_Given information_.

·····

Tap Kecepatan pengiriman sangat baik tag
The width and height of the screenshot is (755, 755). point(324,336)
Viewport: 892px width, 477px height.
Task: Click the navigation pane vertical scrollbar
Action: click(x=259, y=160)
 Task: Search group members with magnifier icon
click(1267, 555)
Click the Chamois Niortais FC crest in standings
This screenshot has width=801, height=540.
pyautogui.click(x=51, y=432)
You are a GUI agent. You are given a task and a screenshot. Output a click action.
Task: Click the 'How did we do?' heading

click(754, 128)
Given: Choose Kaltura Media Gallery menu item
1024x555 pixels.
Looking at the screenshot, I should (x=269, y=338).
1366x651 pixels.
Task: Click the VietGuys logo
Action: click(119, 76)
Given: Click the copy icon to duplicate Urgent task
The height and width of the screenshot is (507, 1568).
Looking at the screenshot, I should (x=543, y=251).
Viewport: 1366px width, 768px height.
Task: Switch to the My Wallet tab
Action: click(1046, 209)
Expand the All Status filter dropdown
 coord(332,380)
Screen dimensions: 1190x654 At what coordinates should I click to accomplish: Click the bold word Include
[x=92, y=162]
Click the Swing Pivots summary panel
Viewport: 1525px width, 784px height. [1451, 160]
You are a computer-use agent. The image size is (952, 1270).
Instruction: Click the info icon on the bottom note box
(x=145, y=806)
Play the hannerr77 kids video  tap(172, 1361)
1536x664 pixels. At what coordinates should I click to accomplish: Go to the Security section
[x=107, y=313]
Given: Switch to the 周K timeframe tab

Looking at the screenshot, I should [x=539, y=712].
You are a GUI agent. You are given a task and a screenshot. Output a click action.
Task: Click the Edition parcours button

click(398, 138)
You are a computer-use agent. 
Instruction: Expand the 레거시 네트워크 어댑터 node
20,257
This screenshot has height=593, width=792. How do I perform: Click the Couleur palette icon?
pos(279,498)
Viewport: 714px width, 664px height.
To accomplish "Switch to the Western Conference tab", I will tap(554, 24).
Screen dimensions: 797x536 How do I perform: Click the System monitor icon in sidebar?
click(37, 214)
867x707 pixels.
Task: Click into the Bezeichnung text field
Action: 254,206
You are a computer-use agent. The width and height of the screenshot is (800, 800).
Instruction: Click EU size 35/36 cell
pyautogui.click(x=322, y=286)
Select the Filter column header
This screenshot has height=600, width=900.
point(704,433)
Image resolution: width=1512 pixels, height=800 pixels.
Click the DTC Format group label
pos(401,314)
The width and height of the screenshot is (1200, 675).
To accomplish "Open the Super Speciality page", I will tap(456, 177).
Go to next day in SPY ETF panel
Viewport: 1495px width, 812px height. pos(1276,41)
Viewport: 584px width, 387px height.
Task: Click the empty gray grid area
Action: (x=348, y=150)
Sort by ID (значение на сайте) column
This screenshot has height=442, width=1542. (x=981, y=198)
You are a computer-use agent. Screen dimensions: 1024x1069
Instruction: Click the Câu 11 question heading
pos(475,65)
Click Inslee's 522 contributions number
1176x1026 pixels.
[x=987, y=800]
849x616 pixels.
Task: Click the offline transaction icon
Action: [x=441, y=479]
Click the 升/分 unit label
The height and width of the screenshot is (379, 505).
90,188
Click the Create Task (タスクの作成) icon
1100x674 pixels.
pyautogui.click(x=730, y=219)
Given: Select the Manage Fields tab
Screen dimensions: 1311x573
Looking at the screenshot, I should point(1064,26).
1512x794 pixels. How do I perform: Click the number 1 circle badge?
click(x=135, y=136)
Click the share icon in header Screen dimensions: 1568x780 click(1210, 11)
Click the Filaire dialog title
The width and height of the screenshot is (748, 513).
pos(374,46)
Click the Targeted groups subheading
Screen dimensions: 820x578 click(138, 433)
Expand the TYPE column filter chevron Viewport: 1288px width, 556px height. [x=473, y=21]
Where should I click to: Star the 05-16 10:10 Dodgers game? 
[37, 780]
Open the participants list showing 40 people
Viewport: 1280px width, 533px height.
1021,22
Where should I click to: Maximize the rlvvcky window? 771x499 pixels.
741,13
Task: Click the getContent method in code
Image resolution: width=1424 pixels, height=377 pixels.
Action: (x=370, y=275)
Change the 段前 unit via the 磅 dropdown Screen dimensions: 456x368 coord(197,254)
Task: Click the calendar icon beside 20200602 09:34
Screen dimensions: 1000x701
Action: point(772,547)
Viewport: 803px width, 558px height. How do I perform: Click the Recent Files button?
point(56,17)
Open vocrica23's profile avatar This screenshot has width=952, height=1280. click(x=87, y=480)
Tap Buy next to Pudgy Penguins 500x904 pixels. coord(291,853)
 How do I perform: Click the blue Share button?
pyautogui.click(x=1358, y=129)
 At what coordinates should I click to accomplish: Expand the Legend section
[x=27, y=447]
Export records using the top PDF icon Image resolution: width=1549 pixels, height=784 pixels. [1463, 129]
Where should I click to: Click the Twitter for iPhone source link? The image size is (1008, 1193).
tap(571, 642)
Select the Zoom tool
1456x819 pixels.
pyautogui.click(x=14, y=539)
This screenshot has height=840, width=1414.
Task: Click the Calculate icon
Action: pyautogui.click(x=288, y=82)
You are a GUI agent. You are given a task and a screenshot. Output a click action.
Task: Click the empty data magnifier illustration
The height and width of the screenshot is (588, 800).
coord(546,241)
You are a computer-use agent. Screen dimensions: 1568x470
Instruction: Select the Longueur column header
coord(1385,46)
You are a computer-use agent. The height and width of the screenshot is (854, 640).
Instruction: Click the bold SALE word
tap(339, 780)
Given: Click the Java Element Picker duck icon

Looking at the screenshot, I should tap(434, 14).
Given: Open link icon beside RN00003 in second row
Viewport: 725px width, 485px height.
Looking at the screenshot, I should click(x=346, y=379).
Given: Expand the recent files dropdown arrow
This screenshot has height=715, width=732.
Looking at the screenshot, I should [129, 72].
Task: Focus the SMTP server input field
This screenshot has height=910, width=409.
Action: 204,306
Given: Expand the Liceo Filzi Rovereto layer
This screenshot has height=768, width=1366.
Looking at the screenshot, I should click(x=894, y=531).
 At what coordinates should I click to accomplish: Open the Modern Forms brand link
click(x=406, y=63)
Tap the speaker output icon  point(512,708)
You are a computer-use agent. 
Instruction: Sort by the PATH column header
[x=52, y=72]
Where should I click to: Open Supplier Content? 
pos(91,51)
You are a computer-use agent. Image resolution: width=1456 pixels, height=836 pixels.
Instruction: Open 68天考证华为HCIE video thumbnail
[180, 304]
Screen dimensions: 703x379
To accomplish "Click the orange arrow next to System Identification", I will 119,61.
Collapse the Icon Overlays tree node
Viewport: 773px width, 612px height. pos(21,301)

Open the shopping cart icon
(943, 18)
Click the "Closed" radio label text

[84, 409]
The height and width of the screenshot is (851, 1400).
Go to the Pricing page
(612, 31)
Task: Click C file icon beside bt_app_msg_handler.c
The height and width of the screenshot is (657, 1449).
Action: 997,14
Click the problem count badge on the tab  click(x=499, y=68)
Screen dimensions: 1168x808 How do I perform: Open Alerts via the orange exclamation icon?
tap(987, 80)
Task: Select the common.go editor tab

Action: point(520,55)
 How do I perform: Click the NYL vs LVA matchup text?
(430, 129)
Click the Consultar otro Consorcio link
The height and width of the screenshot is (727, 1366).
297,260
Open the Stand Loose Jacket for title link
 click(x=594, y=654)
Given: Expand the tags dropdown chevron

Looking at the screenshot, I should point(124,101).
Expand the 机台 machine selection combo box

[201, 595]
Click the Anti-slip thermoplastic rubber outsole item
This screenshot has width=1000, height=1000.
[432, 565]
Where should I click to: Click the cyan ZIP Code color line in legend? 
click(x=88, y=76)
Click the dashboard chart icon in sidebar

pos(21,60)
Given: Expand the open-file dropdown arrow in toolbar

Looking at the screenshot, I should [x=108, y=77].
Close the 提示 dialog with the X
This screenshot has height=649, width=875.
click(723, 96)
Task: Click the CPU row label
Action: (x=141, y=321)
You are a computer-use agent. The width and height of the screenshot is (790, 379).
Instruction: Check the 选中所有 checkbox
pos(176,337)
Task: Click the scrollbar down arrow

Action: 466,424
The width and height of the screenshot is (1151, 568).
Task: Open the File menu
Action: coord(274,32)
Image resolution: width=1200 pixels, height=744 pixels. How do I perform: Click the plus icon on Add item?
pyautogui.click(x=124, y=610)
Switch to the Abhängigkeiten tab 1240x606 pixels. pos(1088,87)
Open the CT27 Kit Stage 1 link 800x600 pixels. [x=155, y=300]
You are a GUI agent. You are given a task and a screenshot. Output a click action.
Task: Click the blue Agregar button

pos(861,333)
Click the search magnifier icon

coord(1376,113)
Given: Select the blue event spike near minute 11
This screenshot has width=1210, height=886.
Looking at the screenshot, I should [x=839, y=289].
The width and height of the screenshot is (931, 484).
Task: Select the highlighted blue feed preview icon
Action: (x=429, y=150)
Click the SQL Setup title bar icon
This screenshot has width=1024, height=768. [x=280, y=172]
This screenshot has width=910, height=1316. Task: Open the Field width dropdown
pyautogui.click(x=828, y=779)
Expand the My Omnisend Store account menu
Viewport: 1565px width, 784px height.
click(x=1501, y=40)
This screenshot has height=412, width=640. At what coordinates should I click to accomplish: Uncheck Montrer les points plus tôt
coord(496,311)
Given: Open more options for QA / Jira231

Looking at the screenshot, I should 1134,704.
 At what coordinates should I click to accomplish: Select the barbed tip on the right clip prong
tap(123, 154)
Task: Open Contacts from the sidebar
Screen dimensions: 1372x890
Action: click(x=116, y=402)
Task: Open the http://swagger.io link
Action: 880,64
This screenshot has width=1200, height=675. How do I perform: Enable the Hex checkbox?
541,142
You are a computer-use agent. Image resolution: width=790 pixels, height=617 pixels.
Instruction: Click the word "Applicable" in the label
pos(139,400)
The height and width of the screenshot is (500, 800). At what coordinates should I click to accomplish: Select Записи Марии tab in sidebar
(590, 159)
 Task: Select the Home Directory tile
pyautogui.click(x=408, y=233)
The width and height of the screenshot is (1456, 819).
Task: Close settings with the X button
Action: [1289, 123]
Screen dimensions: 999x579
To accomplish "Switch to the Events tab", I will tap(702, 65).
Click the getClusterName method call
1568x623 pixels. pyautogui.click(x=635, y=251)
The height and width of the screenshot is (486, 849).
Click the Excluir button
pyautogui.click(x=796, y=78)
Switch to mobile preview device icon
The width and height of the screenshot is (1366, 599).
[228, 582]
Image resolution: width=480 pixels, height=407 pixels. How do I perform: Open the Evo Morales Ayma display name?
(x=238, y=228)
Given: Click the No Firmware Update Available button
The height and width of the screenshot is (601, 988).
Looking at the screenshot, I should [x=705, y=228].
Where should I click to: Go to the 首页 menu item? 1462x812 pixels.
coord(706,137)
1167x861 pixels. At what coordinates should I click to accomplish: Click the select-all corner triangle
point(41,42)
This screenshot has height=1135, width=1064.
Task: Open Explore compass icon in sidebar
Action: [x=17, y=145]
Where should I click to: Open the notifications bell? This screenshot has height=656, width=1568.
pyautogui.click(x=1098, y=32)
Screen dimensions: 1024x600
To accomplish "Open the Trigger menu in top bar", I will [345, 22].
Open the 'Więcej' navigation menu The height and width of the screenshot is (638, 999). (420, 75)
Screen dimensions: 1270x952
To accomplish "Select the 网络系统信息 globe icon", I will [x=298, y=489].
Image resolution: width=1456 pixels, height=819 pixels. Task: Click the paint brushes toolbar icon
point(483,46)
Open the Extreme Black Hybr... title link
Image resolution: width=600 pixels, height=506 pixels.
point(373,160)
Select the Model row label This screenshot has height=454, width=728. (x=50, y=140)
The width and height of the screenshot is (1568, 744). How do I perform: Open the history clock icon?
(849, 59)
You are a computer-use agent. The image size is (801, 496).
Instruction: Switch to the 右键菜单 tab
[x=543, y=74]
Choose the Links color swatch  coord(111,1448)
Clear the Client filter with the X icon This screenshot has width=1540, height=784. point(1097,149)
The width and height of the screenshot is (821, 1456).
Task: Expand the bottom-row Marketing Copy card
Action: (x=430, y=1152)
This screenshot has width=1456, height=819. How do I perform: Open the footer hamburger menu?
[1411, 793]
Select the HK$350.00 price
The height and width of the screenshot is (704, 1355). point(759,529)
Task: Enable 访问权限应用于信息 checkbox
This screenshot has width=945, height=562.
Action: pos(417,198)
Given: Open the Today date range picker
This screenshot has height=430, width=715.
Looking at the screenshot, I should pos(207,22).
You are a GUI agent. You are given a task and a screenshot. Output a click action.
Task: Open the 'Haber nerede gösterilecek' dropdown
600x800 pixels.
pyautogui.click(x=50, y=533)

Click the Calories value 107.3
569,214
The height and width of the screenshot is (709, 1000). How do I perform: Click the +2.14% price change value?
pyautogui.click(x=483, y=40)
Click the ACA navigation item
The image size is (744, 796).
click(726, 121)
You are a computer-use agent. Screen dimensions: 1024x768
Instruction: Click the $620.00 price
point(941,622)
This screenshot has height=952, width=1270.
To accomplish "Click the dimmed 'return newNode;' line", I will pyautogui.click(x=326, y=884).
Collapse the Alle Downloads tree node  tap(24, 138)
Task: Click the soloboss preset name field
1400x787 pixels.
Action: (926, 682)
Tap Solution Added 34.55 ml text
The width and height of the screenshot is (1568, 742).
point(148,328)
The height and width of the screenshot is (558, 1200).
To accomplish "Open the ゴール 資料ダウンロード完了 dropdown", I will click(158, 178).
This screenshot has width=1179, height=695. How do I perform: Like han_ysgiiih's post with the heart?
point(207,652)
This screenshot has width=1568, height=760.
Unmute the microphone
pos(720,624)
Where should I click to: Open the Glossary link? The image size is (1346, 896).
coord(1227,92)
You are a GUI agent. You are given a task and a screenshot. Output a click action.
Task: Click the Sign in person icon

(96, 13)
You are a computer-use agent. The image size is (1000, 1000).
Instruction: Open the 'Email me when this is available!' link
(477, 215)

·····

_What needs to be done_.
Render everything from the start of the rows above down through the line containing "pyautogui.click(x=51, y=432)" as a Markdown table with the columns No. and Entry, numbering each line and leaving out blank lines.

_Exercise result_.
| No. | Entry |
|---|---|
| 1 | Tap Kecepatan pengiriman sangat baik tag |
| 2 | The width and height of the screenshot is (755, 755). point(324,336) |
| 3 | Viewport: 892px width, 477px height. |
| 4 | Task: Click the navigation pane vertical scrollbar |
| 5 | Action: click(x=259, y=160) |
| 6 |  Task: Search group members with magnifier icon |
| 7 | click(1267, 555) |
| 8 | Click the Chamois Niortais FC crest in standings |
| 9 | This screenshot has width=801, height=540. |
| 10 | pyautogui.click(x=51, y=432) |